3 commenti su “Il buon cattolico liberista (terza parte) – di Marco Manfredini”

  1. “le ideologie, compresa quella di cui lui pare essere invaghito: il capitalismo tecno-finanziario con annesso monetarismo.”
    Il monetarismo teorizza l’uso politico-dirigistico della moneta, o della quantità di moneta, e non il contrario, benché tra Keynes a Friedman (per esempio) vi siano poi differenze enormi poi in merito a tale uso. E quindi è una forma riposta di statalismo. E’ proprio ciò che la “scuola austriaca” (quella “liberista”) rimprovera ai monetaristi e a tutti i governi dal novecento in poi: in sintesi, la manomissione della moneta a dispetto delle indicazioni del mercato. I farlocchi cantori delle magie del sovranismo monetario sono in realtà dei monetaristi fanatici: alla malattia del sovranismo monetario globalista oppongono come medicina la stessa malattia su scala nazionale, nell’illusione che facendolo in nome del popolo (da chi, se non da una nuova oligarchia?) il veleno si trasformi in medicina. E il capitalismo-finanziario è proprio l’espressione metastatica di tale malattia, in barba al presunto trionfo del mercato. Ciò detto, io non sono contro lo…

    1. Oswald Penguin Cobblepot

      Zamax, quando il governo della lira (fino a pochi decenni fa) era di BankItalia, questo comportava il controllo di un organo politico (governo-parlamento). Questa situazione finì nel luglio 1981 (divorzio tra BankItalia e Min.Tesoro), da cui ne derivò la sostanziale privatizzazione del nostro istituto centrale. La BCE da chi è controllata? L’art. 283 § 1 TFUE prevede che “Il consiglio direttivo della BCE comprende i membri del comitato esecutivo della BCE nonché i governatori delle banche centrali nazionali degli Stati membri la cui moneta è l’euro”. Art. 28.2 Statuto BCE: “Le banche centrali nazionali sono le sole sottoscrittrici e detentrici del capitale della BCE”; questo ci indurrebbe a pensare che solo le istituzioni pubbliche (banche nazionali centrali) siano le detentrici del capitale della BCE. Ma è necessario osservare che le banche centrali nazionali sono istituti di diritto pubblico, ma compartecipate da banche private (es: BankItalia).
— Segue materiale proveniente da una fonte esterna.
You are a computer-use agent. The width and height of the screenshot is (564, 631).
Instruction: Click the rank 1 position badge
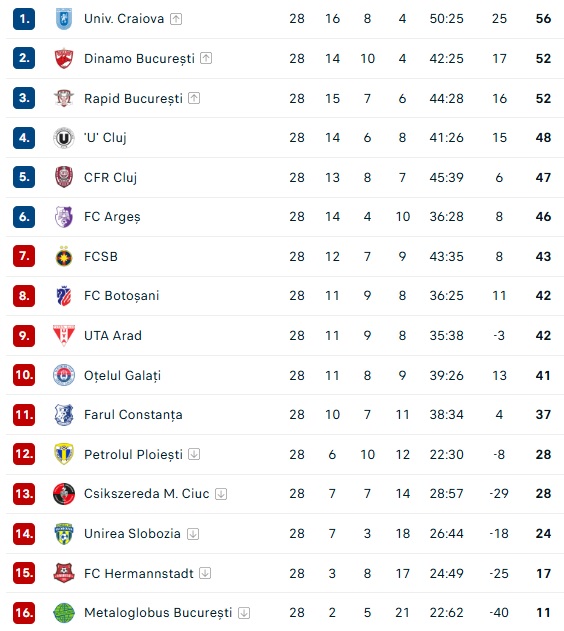(x=24, y=19)
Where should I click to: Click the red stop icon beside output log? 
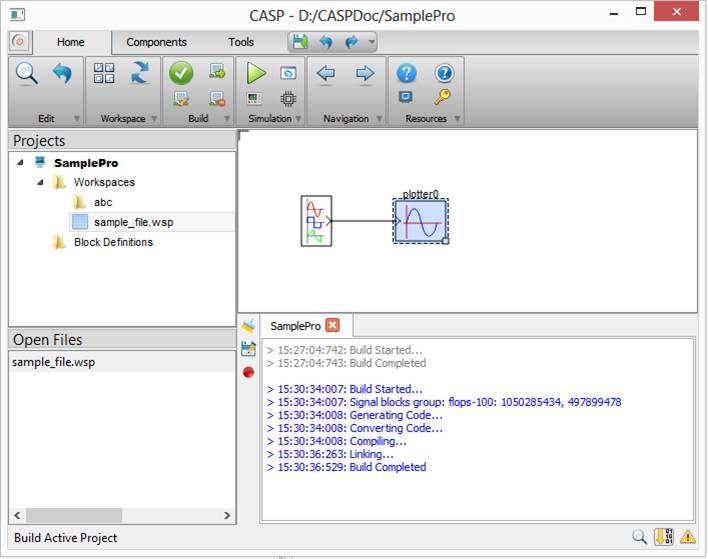click(x=248, y=372)
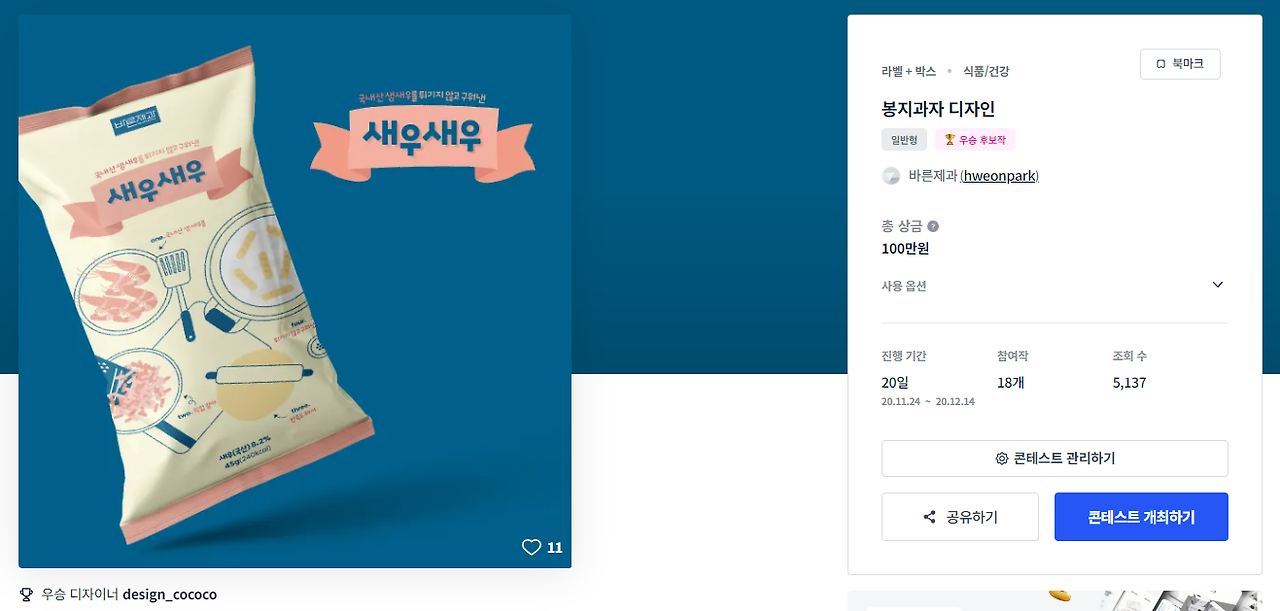1280x611 pixels.
Task: Click the bookmark icon in 북마크 button
Action: [1161, 64]
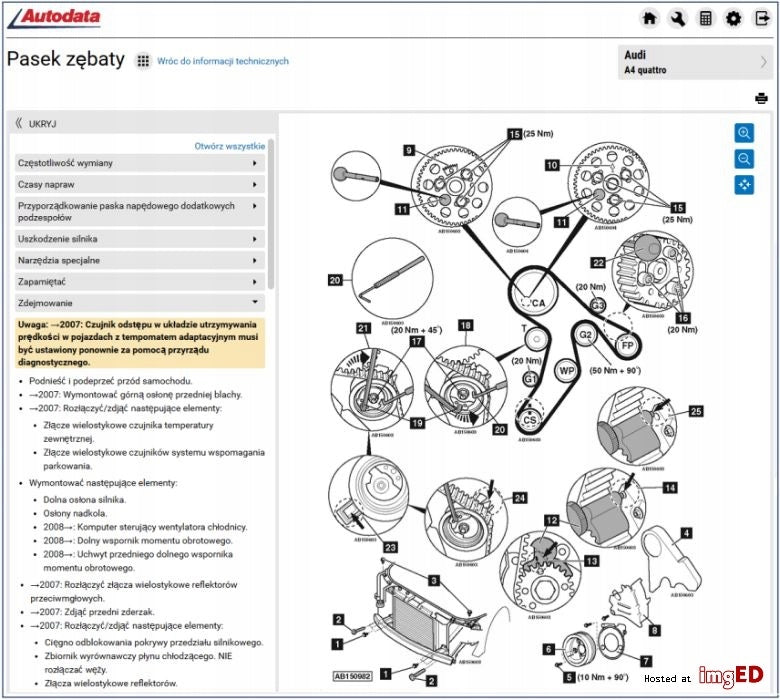The height and width of the screenshot is (700, 780).
Task: Open settings gear icon
Action: [x=733, y=19]
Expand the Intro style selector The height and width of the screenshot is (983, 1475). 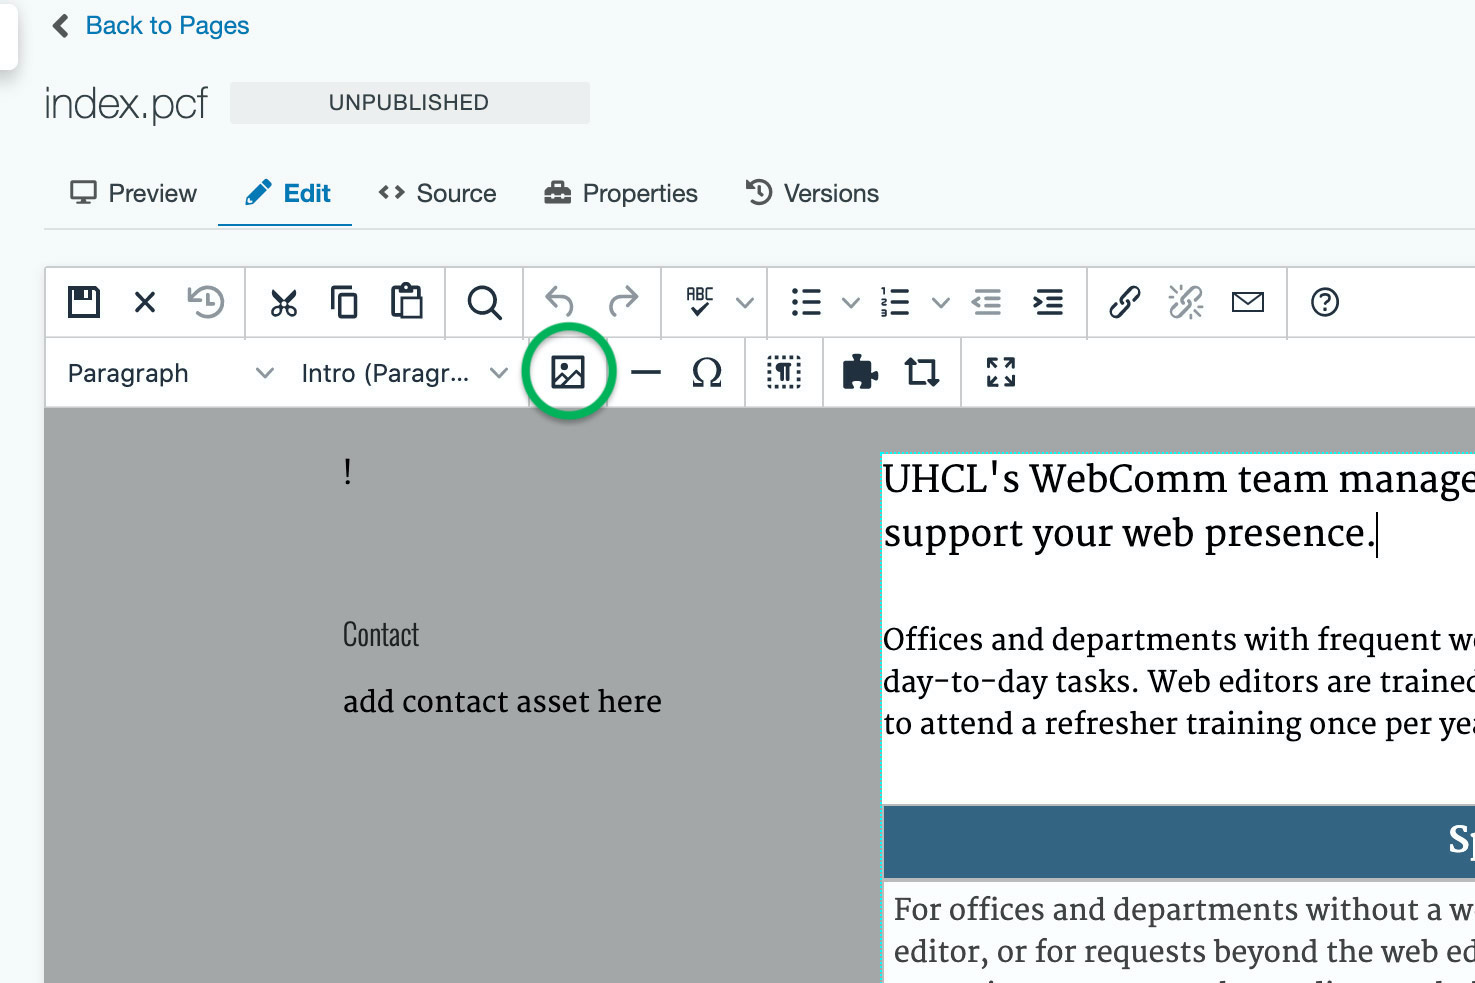tap(400, 372)
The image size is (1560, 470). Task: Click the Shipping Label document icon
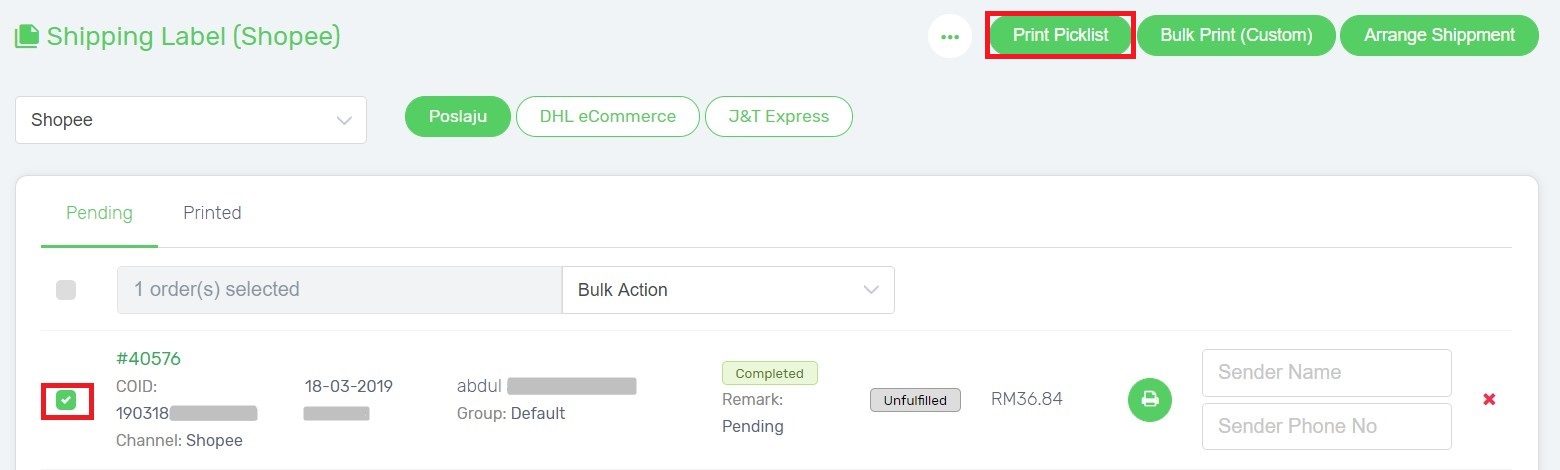[x=27, y=38]
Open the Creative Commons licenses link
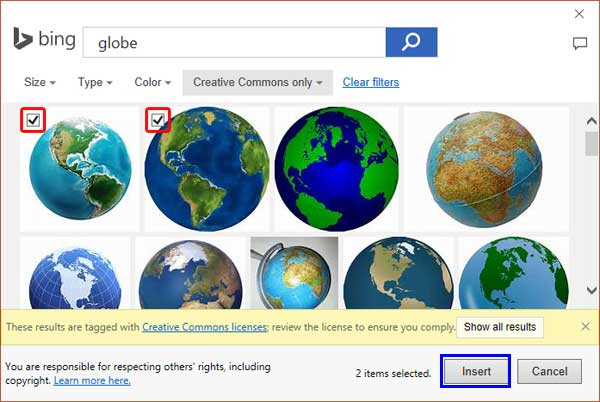Image resolution: width=600 pixels, height=402 pixels. pyautogui.click(x=204, y=327)
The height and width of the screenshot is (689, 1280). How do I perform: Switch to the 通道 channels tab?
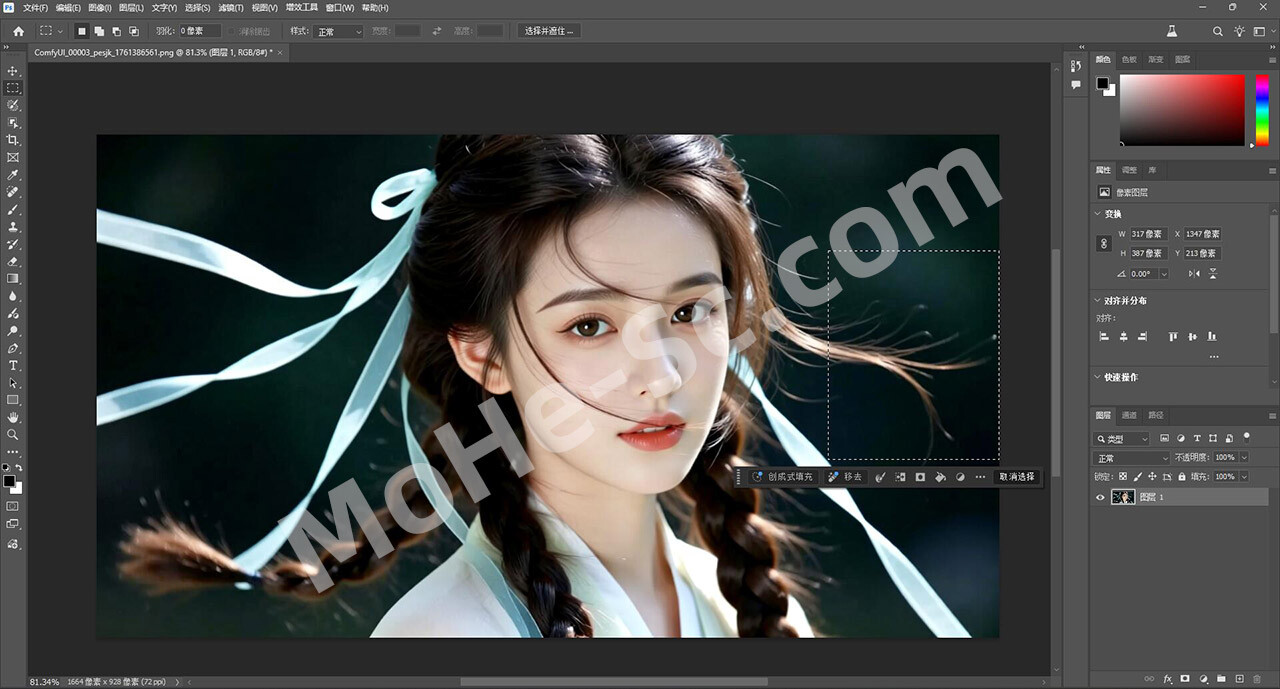click(1129, 415)
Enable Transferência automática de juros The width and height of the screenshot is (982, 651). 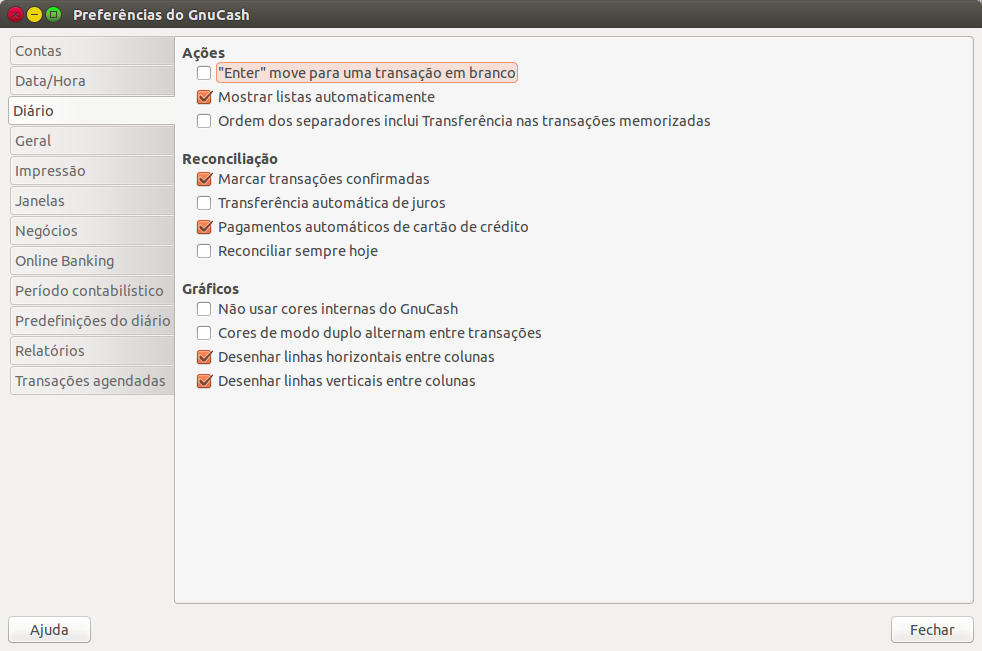(x=204, y=203)
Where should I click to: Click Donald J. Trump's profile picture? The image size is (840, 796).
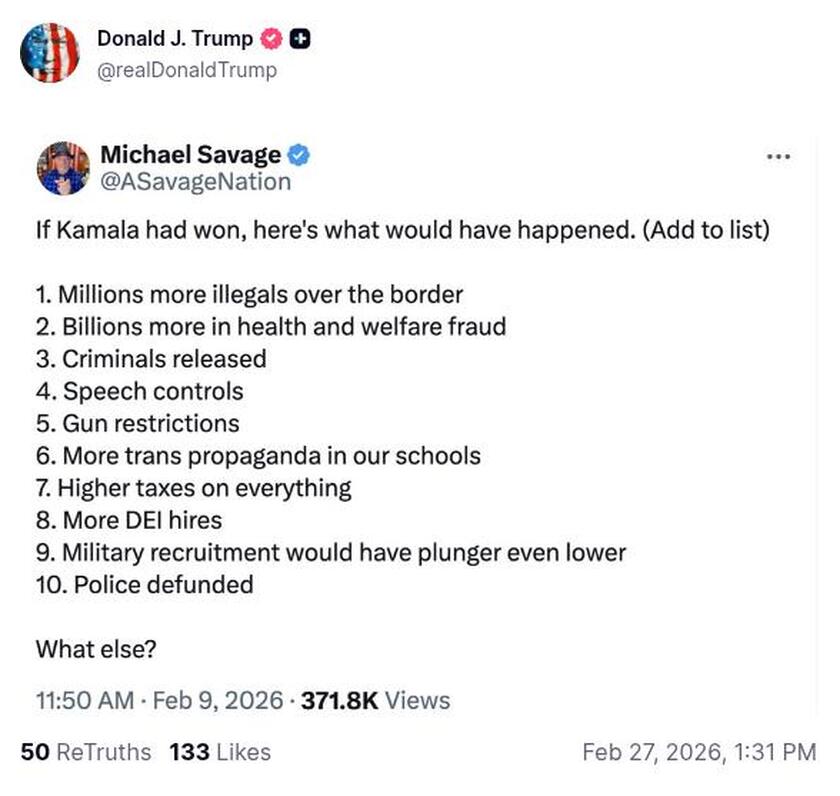pos(50,53)
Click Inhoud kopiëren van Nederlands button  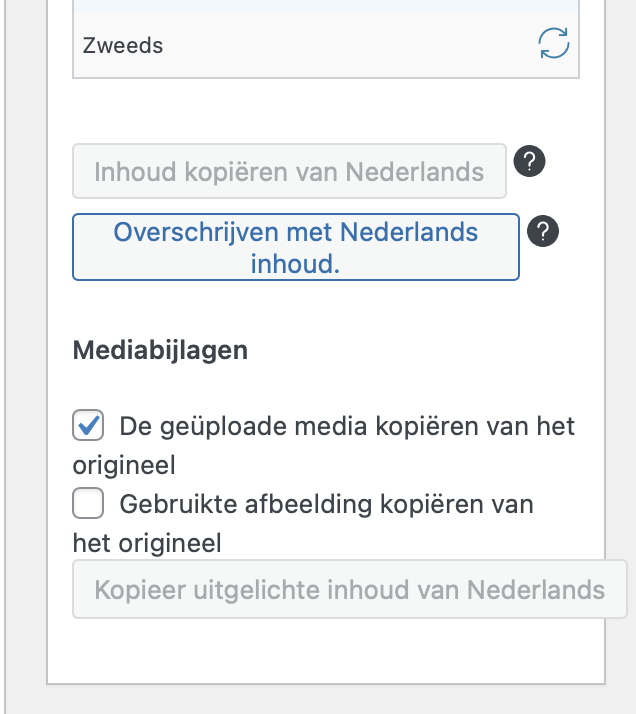[290, 171]
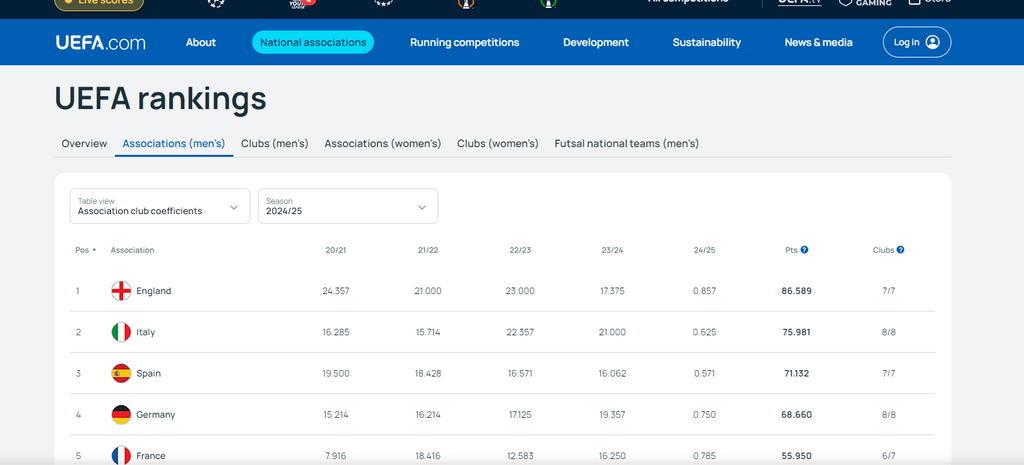Image resolution: width=1024 pixels, height=465 pixels.
Task: Go to the Overview tab
Action: (x=84, y=143)
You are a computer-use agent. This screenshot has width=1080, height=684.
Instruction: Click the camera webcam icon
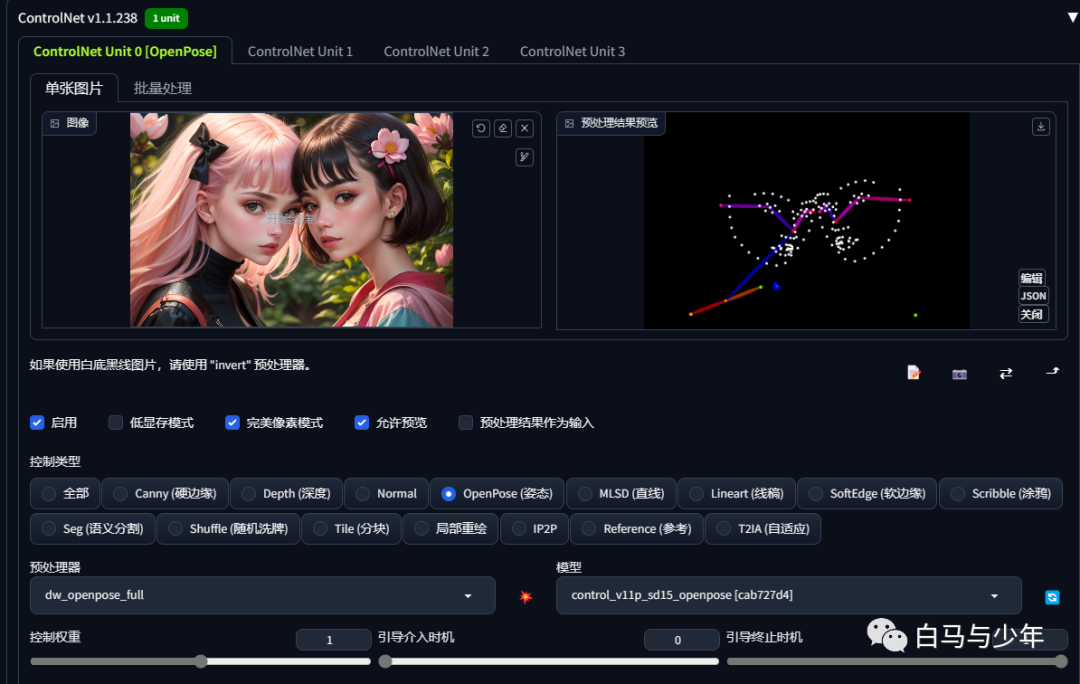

E’ giocoforza dedurre che che interessi privati possono influire sulla BCE. Da Gotham, il Pinguino.

      1. Lei fa delle notazioni tecniche, un po’ guardando dal buco della serratura, che non cambiano il succo del mio discorso. Gli interessi privati influenzano sempre la politica. Ma siccome qui si parla di “ismi” e soprattutto di quel “liberalismo” che oggi trionferebbe nel mondo (è una delle più grandi fake news della nostra epoca) io mi limito a far notare invece che la mentalità economica dominante da almeno un secolo è proprio quella contraria. E non lo faccio da ideologo del “liberalismo”, ma da difensore della libertà economica che è propria dell’economia naturale a 360 gradi, rispettosa dei pesci grandi come dei pesci piccoli. A coloro che parlano di “libertarismo”, facendo di tutta l’erba un fascio col liberalismo, faccio inoltre notare che tale libertinismo si sposa meravigliosamente, come dimostra la storia, con le ideologie ultra-stataliste.